* **Фрагмент текста**
Потаённые страницы истории западной философии
Шрифт:
Вскоре после Т.Гомперца были подготовлены новые издания греческих текстов Германом Дильсом, которые в 1914 году перевел на русский язык А.О. Маковельский (1884–1969), в то время доцент Казанского университета. В последствие Маковельский защитил докторскую диссертацию по античному источниковедению. Примечательно, что занимаясь в целом «досократиками», Маковельский уделил Пифагору значительное внимание, хотя мог этого избежать в силу «опоры на источники», точнее, их отсутствие.
А.О. Маковельский очень взвешенно подошёл к вопросу о соотношении источников по философии Пифагора и самой философией Пифагора. «Коли мы будем выделять только несомненно достоверное о каждом мыслителе, – писал он в предисловии, – то мы получим один образ, если же мы не будем чуждаться гипотез и станем отбрасывать только то, что положительно недостоверно, то получим другой образ (так, например, при первом методе философское значение Фалеса и Пифагора
Деликатный и взвешенный подход А.О. Маковельского позволил провести грань между «пифагорейцами» (по которым есть источники) и самим Пифагором (по которому источников практически нет). Отсутствие источников по Пифагору как раз свидетельствует в пользу реальности Пифагора: общество пифагорейцев было закрытом, соответственно, часть знаний носила эзотеричный характер. Закрытые общества были характерными для Др. Востока, а не для полисов Эллады, что само по себе свидетельствует в пользу пребывания Пифагора в дальних странах. Часть эзотеричных знаний подвергалась «утечке», и обнаруживалась спустя долгие годы в различных учениях «пифагорейцев», которые имели все основания приписывать их Пифагору (в собственной интерпретации). В результате возникала та самая смесь из вздорных идей с проблесками гениальности, которую фиксируют источники. Тем не менее, «можно думать, – отмечал Маковельский, – что основные идеи, в духе которых развивались все пифагорейские учения, идут от самого Пифагора» [Маковельский, 1999, с. 142].

* **Извлечённые данные**

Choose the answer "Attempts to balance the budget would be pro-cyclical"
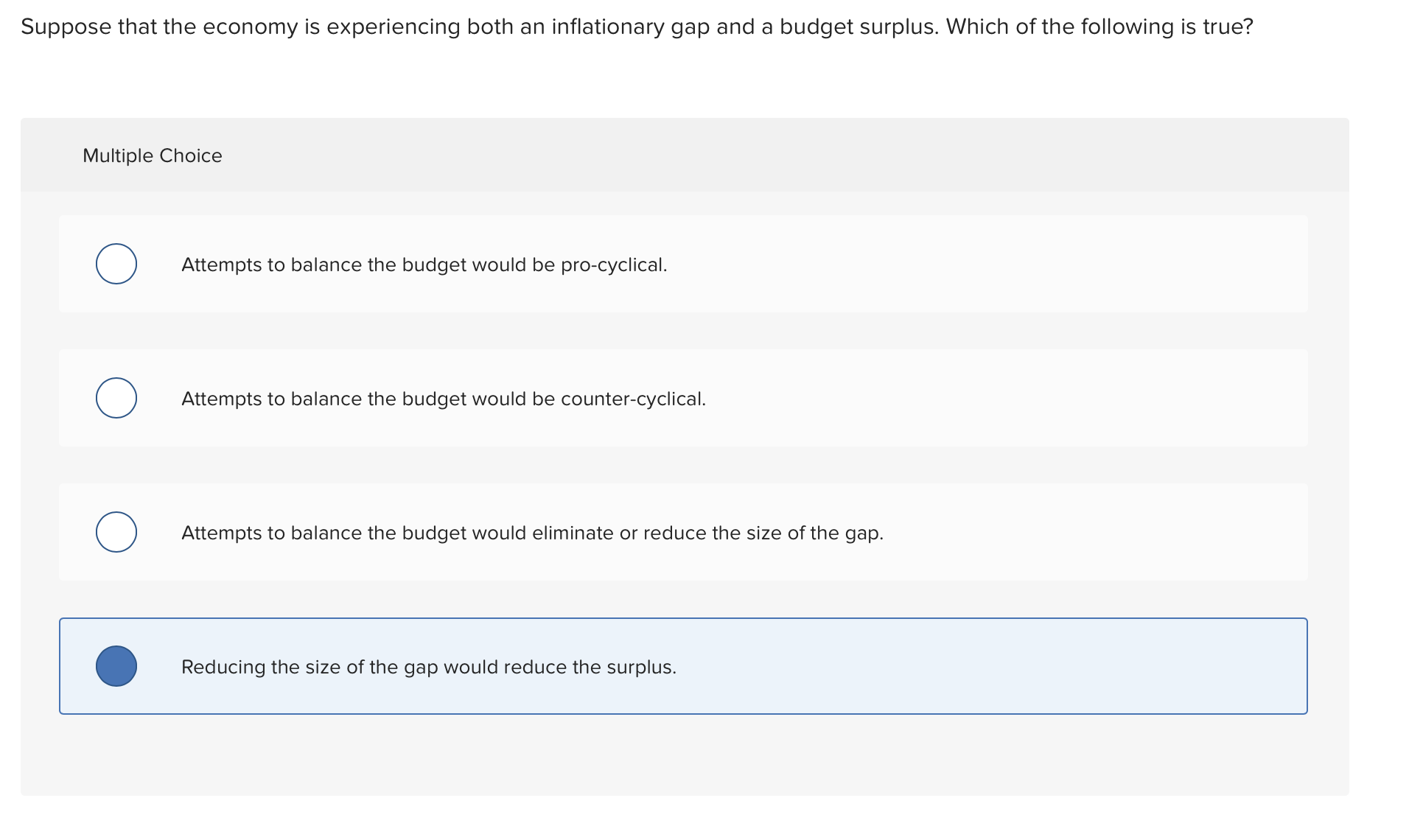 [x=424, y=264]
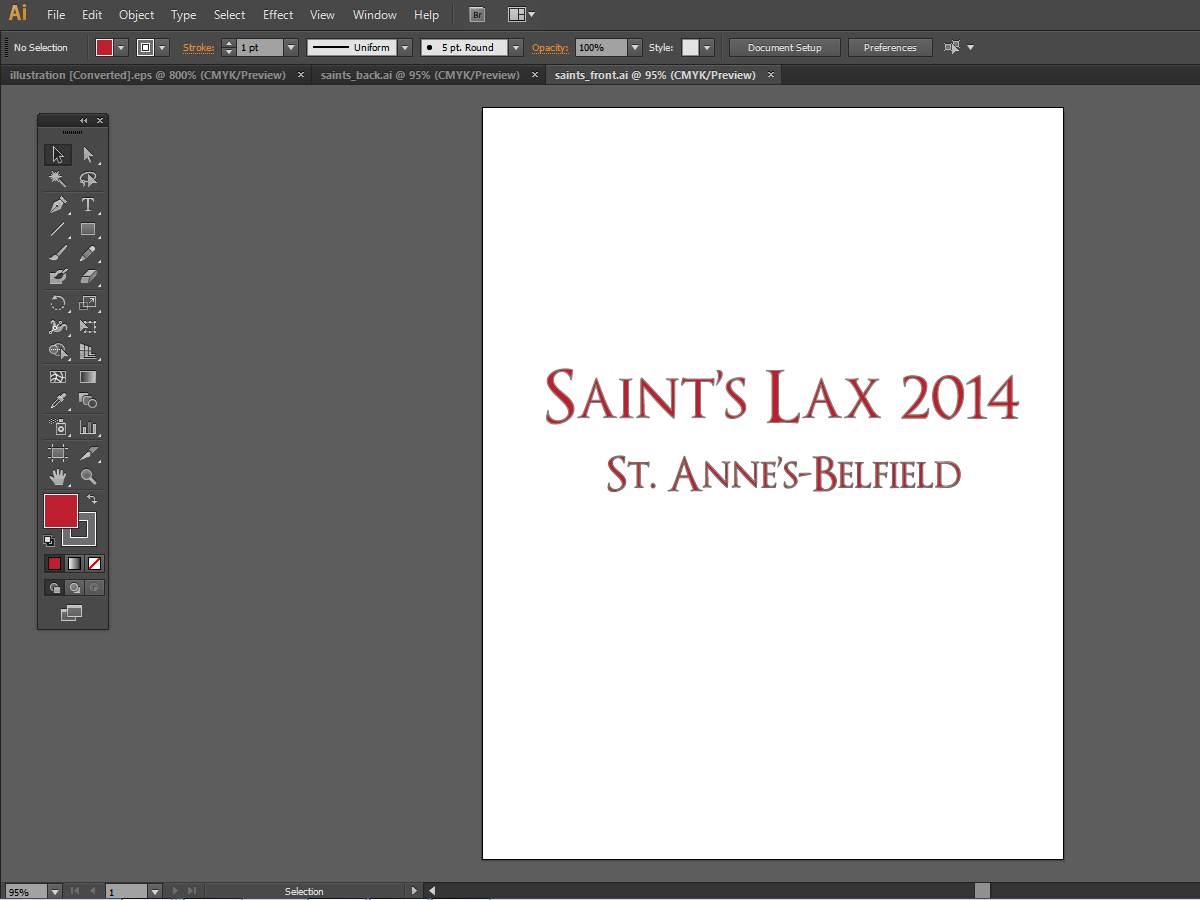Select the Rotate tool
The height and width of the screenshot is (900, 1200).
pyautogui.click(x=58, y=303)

...

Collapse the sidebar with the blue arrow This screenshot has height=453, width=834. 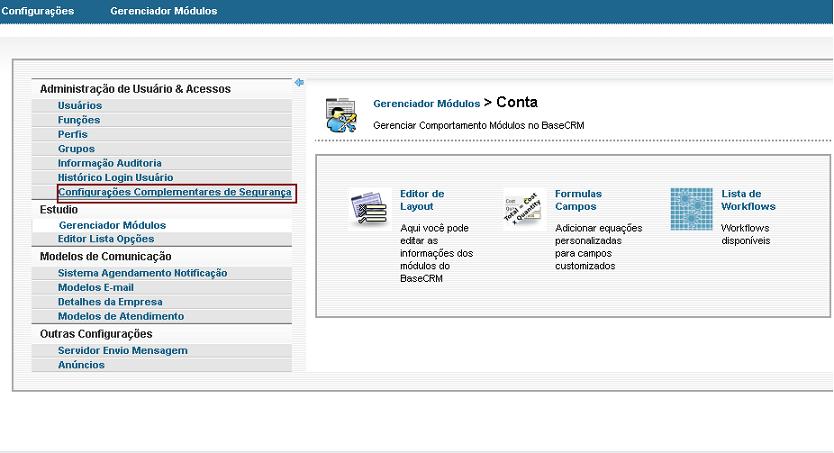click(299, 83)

---

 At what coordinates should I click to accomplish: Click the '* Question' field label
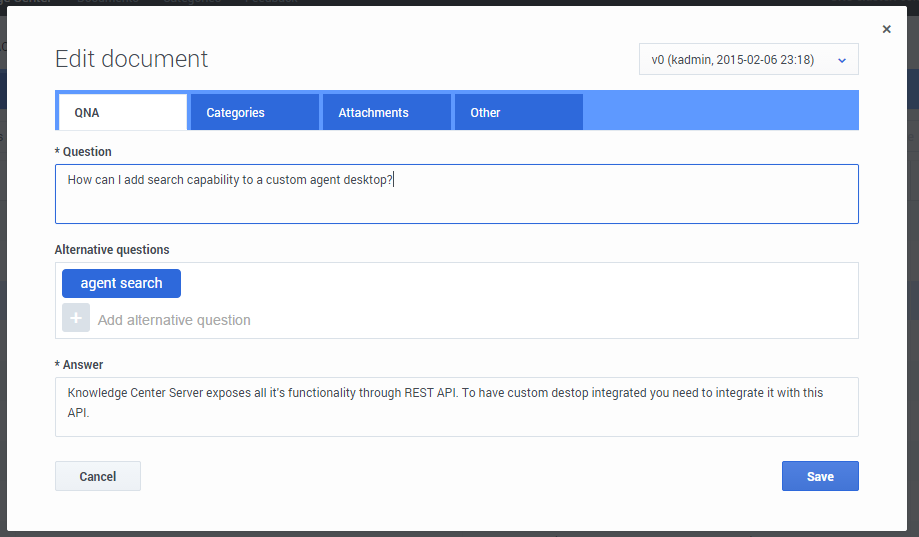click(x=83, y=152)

* **Проверьте понимание**
A. В каком году, согласно фрагменту о Маковельском, он перевёл на русский язык издания греческих текстов, подготовленные Германом Дильсом?
B. Выпишите без изменений часть фрагмента о Маковельском: начните со слов «Потаённые страницы истории» и остановитесь после слов «точнее, их отсутствие.».
C. Согласуются ли с фрагментом о Маковельском следующие утверждения? Для каждого ответьте «да» или «нет» и приведите решающие слова фрагмента в точной цитате.
(i) В 1914 году Маковельский был доцентом Казанского университета.
(ii) По самому Пифагору сохранилось много источников.
(iii) Закрытые общества были характерны для полисов Эллады.

* **Ваши ответы**
A. В 1914 году.

B.
Потаённые страницы истории западной философии
Шрифт:
Вскоре после Т.Гомперца были подготовлены новые издания греческих текстов Германом Дильсом, которые в 1914 году перевел на русский язык А.О. Маковельский (1884–1969), в то время доцент Казанского университета. В последствие Маковельский защитил докторскую диссертацию по античному источниковедению. Примечательно, что занимаясь в целом «досократиками», Маковельский уделил Пифагору значительное внимание, хотя мог этого избежать в силу «опоры на источники», точнее, их отсутствие.

C.
(i) Да: «в то время доцент Казанского университета».
(ii) Нет: «самим Пифагором (по которому источников практически нет)».
(iii) Нет: «Закрытые общества были характерными для Др. Востока, а не для полисов Эллады».